DESCRIPTION OF THE TASK:
Return every line of the material below that contains the string "next".

EXCERPTED DATA:
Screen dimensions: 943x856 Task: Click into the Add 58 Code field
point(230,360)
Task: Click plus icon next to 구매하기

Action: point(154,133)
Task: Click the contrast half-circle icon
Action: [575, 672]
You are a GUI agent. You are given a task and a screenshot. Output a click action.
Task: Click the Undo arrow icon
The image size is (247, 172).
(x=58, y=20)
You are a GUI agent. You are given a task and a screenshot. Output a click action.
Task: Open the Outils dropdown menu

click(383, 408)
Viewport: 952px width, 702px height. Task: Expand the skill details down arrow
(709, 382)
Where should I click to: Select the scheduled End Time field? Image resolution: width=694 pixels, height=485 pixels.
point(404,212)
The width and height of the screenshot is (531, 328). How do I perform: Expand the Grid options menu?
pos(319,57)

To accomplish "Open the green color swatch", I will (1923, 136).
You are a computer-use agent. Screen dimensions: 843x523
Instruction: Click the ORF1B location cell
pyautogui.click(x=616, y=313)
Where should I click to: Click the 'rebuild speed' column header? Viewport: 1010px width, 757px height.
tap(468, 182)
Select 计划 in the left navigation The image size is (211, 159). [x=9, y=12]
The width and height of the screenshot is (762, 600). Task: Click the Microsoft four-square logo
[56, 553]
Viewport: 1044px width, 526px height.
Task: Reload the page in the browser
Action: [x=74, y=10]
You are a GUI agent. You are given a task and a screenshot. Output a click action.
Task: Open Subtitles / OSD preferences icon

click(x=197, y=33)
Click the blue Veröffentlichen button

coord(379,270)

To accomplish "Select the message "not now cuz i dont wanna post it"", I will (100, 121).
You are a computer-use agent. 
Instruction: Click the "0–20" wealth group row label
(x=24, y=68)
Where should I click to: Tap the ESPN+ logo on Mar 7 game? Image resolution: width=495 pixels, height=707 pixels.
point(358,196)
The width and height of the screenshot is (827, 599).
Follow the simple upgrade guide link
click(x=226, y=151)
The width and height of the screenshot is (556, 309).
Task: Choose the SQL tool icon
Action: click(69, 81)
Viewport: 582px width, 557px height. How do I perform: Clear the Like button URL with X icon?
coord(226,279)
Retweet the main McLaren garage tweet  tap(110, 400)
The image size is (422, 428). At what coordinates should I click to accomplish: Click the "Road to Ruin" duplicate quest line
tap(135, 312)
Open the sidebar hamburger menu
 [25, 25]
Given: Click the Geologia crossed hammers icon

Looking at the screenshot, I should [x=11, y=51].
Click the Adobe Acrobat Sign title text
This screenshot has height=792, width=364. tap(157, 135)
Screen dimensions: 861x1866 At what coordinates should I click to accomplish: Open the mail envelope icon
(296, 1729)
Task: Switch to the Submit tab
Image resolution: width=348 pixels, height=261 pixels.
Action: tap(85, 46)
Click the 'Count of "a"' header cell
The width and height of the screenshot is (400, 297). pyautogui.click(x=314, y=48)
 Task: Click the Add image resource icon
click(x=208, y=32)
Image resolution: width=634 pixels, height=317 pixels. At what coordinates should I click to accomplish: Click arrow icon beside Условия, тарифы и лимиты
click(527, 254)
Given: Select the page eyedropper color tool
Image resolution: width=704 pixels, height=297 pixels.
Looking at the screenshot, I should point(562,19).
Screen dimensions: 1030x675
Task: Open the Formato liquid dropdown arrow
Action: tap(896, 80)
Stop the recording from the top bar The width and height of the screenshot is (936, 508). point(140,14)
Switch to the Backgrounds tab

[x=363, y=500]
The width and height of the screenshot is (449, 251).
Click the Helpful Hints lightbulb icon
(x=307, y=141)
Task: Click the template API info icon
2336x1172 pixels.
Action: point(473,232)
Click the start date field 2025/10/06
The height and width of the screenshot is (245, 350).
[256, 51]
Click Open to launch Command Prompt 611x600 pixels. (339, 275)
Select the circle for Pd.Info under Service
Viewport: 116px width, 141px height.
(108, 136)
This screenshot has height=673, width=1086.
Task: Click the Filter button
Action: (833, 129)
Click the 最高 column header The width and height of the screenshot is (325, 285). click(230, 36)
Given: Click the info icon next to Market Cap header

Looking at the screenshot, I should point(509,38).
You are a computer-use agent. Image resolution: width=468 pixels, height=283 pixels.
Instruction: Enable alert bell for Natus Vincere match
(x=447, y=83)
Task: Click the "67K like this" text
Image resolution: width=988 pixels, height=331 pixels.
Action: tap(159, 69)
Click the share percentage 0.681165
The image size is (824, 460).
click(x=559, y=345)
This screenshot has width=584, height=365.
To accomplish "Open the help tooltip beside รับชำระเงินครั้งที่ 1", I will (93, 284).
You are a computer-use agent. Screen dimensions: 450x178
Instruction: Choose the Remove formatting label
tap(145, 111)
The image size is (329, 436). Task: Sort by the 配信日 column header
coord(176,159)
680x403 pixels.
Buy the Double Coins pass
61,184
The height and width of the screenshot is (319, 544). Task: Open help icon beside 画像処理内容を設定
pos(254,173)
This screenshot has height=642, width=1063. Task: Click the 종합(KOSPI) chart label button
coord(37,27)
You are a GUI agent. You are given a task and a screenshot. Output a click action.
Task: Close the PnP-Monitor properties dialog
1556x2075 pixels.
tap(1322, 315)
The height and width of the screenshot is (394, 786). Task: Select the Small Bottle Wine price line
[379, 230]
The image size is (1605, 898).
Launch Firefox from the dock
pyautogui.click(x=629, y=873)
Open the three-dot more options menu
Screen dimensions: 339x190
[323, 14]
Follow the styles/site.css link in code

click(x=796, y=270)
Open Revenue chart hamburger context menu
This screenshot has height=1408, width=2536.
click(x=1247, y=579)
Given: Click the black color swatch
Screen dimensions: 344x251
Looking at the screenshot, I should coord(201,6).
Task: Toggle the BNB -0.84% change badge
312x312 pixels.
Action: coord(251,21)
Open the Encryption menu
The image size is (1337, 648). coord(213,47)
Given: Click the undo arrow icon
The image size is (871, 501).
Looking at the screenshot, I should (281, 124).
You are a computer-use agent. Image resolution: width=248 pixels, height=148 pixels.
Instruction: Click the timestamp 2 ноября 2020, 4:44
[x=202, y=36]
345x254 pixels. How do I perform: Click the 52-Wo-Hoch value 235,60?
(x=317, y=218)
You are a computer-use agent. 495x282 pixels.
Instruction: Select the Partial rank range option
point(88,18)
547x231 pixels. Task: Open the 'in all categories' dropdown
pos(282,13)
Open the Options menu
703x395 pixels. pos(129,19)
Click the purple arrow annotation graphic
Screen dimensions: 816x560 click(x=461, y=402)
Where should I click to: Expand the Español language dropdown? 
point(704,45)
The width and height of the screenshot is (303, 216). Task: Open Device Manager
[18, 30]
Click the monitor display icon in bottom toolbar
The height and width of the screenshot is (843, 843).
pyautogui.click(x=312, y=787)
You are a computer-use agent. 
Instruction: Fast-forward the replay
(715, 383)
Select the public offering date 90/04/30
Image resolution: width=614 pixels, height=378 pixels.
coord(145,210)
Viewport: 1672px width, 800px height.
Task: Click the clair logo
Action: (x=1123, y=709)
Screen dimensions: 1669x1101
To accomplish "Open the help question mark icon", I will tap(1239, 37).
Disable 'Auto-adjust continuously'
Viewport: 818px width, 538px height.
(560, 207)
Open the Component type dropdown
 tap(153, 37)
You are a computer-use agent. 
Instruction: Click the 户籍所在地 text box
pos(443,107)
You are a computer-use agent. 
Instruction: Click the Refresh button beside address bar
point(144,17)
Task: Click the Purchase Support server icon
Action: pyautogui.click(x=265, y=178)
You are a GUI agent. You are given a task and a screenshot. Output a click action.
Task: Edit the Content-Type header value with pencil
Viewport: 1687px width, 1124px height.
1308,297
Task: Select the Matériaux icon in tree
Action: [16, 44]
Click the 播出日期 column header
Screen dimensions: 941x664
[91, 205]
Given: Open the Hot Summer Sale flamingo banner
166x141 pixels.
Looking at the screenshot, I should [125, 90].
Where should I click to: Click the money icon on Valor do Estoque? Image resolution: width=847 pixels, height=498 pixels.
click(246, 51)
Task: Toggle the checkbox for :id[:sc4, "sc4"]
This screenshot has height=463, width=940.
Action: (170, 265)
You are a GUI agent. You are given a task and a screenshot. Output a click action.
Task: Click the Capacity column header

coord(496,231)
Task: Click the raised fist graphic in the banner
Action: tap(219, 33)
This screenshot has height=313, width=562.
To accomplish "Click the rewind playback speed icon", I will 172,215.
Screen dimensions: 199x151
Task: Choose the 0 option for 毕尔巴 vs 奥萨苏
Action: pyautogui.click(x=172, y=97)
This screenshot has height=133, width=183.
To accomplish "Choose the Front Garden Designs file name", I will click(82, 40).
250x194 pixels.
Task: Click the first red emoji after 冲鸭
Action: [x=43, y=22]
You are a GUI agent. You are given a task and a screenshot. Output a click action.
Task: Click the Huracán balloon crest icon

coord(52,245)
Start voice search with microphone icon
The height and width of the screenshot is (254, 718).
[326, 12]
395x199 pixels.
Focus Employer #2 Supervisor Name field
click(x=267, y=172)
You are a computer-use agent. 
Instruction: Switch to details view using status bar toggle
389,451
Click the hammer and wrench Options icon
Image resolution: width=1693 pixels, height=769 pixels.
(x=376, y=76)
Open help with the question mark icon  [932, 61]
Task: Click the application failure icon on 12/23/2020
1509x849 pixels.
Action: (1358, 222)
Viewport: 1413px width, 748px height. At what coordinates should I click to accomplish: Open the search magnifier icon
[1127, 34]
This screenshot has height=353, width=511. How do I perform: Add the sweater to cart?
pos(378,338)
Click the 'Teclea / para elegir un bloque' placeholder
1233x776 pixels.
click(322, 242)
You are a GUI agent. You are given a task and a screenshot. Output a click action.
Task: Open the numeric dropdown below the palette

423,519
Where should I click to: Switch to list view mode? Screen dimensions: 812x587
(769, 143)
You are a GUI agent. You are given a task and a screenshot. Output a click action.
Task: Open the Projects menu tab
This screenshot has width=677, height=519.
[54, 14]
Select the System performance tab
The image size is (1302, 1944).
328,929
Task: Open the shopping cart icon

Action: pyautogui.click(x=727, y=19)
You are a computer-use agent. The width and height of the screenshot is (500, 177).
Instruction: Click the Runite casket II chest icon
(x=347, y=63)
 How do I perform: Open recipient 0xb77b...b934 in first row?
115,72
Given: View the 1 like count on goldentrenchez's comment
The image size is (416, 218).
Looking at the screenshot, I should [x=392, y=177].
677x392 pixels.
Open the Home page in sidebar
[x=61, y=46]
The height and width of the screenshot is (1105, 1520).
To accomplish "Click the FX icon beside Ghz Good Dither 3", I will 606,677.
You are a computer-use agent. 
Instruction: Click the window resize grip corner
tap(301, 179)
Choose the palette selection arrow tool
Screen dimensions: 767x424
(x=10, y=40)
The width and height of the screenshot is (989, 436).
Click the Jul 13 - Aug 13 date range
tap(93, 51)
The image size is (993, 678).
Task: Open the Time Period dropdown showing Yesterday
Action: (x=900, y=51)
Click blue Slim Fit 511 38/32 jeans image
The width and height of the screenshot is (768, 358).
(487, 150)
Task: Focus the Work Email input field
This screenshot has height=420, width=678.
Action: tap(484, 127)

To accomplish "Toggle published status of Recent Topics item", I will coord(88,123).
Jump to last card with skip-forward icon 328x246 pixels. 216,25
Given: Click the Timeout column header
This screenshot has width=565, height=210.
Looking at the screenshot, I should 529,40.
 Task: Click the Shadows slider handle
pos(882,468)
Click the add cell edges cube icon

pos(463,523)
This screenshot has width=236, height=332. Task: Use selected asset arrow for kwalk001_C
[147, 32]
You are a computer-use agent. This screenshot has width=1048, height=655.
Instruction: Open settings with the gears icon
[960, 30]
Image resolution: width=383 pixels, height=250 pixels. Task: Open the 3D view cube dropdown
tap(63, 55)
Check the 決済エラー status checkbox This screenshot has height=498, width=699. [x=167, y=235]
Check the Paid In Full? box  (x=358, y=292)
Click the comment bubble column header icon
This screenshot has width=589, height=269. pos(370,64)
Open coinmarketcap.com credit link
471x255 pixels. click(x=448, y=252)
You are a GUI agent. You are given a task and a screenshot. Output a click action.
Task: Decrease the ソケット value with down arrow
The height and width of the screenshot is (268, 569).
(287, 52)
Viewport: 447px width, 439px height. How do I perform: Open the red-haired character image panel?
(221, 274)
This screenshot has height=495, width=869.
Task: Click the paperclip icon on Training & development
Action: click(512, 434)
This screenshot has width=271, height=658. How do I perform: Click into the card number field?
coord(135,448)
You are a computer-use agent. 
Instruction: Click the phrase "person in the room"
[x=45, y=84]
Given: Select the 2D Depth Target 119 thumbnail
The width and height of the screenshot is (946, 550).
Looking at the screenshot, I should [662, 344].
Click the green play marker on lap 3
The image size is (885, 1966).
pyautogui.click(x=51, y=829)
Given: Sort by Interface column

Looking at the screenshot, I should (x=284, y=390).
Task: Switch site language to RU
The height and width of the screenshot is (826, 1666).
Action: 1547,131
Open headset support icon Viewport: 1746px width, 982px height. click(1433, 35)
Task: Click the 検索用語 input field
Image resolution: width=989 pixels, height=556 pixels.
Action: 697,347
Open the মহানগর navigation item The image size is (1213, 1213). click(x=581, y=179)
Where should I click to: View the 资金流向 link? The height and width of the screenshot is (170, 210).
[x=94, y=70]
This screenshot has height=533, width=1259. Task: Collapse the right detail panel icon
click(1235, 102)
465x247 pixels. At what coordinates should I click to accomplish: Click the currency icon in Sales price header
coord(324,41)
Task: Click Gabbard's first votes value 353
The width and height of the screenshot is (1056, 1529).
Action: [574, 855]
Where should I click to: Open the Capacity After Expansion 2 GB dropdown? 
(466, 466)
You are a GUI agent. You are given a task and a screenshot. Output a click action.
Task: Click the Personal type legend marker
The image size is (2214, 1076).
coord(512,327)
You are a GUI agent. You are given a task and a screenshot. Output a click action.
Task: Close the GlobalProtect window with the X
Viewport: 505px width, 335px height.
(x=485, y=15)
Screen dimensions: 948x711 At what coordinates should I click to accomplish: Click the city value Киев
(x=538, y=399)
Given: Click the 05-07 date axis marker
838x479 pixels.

COMPLETE RESPONSE:
Task: Click plus icon next to 구매하기
Given: Click the info icon next to Market Cap header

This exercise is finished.